New Delhi: The Supreme Court may have declared Aadhaar constitutionally valid and not violative of privacy, but the sole dissenting voice in the five-judge bench that delivered its ruling on Wednesday seems to have kept the door ajar for others to challenge the law.

That Justice D.Y. Chandrachud differed, and quite strongly, on several key points in the judgement and the opinions expressed by Chief Justice Dipak Misra, and Justices A.K. Sikri, A.M. Khanwilkar and Ashok Bhushan, is not without precedence—other famous cases of dissent have gone on to provide the basis for follow-up path-breaking judgements.

A case in point is the dissent recorded by Justice H.R. Khanna in the A.D.M. Jabalpur vs Shukla case in 1976, in which he said fundamental rights cannot be curtailed during an Emergency. This came after a Constitutional bench declared that under Emergency provisions, an individual could not approach the courts to save their liberty or life. Khanna’s dissenting note later went on to become the law.

On Wednesday, Sanjay Hegde, a Supreme Court lawyer, recalled what Charles Evans Hughes, Chief Justice of the US Supreme Court in the 1930s, had said about dissent—that it should be “an appeal to the brooding spirit of the law, to the intelligence of a future day".

“A dissenting judgement is an invitation to a future larger bench to hold that the majority got it wrong and the minority was correct," said Hegde.

Chandrachud’s dissent note clearly left the door open for challenges.
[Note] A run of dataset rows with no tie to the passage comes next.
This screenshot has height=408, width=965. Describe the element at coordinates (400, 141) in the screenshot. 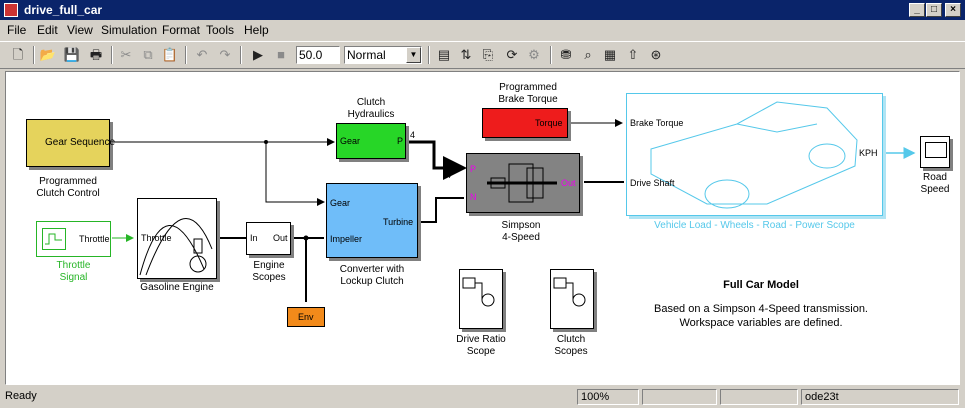

I see `clutch-hydraulics-p-port: P` at that location.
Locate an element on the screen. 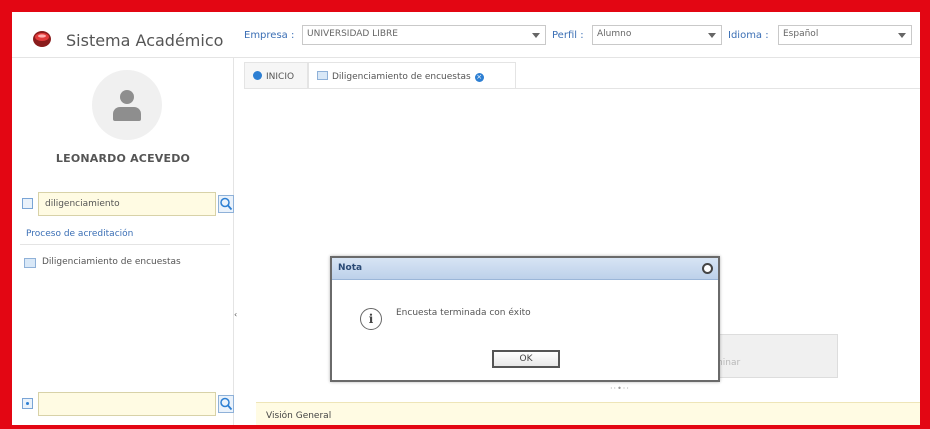  process-link: Proceso de acreditación is located at coordinates (80, 234).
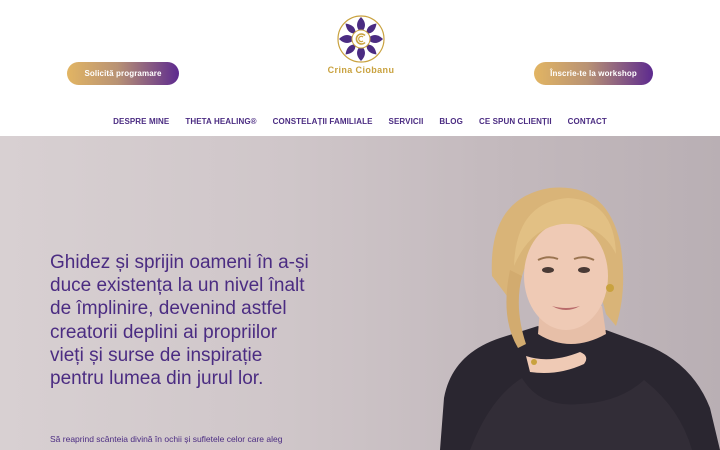 This screenshot has height=450, width=720. What do you see at coordinates (361, 39) in the screenshot?
I see `logo-mark-icon` at bounding box center [361, 39].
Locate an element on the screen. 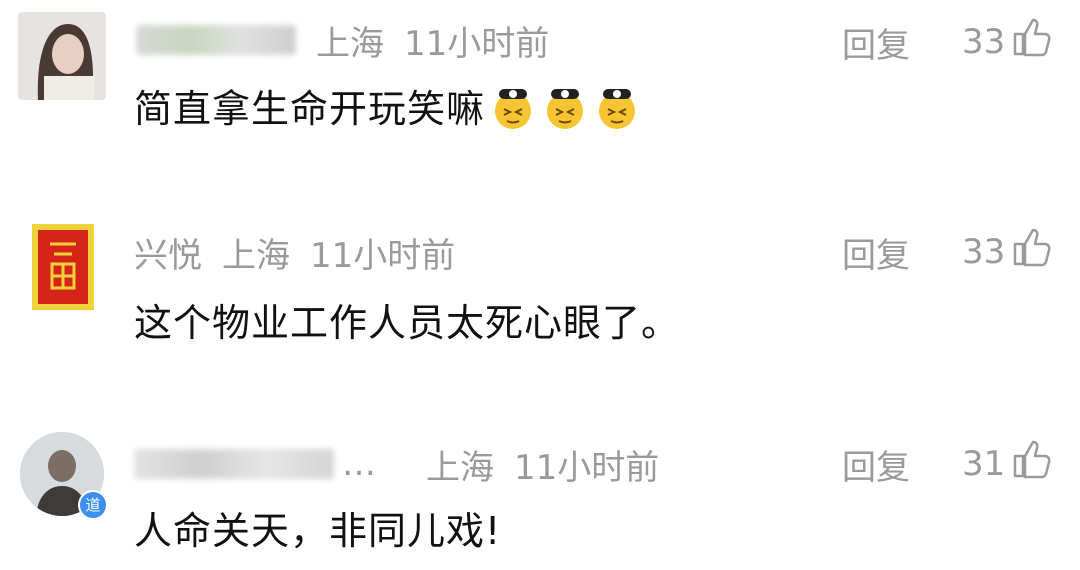 The image size is (1080, 570). avatar-image is located at coordinates (62, 56).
Chandrachud held that the passage of the Aadhaar Bill as a Money Bill was in violation of Article 110 of the Constitution, describing it as “an abuse of the constitutional process."

“It deprived the Rajya Sabha from altering the provisions of the Bill by carrying out amendments," he argued, adding that passing a Bill as a Money Bill, when it does not qualify for it, “damages the delicate balance of bicameralism which is a part of the basic structure of the Constitution".

Chandrachud also held that the decision of the Lok Sabha speaker to certify a Bill as a Money Bill cannot take leave of constitutional morality and is liable to be tested upon the touchstone of its compliance with constitutional principles.

On proportionality, defined as the set of rules determining the necessary and sufficient conditions for limitation of a constitutionally protected right by a law to be constitutionally permissible, Chandrachud said: “While analysing the architecture of Aadhaar, this court has demonstrated how the purported safeguards in the Aadhaar architecture are inadequate to protect the integrity of personal data, the right of informational self-determination and, above all, rights attributable to the privacy-dignity-autonomy trilogy."

“The Aadhaar scheme causes an unwarranted intrusion into fundamental freedoms guaranteed under the Indian Constitution, since the respondents have failed to demonstrate that these measures satisfy the test of necessity and proportionality," Chandrachud said in his dissenting note.

On the collection of biometric data, Chandrachud was of the view that “denial of access to the individual (of his own biometrics) violates a fundamental principle of data protection: ownership of the data must at all times vest with the individual".

“Identity systems," he further noted, “whether in paper or digital, must work for public good and must do no harm. However, identity systems, due to their inherent power, can cause harm when placed into hostile hands and used improperly. There is also the threat of abuse of power by future governments," he warned.

Lastly, while his four colleagues said that Aadhaar does not violate an individual’s privacy, Chandrachud advocated the creation of “strong privacy protection laws and instilling safeguards", which he said “may address or at the very least assuage some of the concerns associated with the Aadhaar scheme, which severely impairs informational self-determination, individual privacy, dignity and autonomy".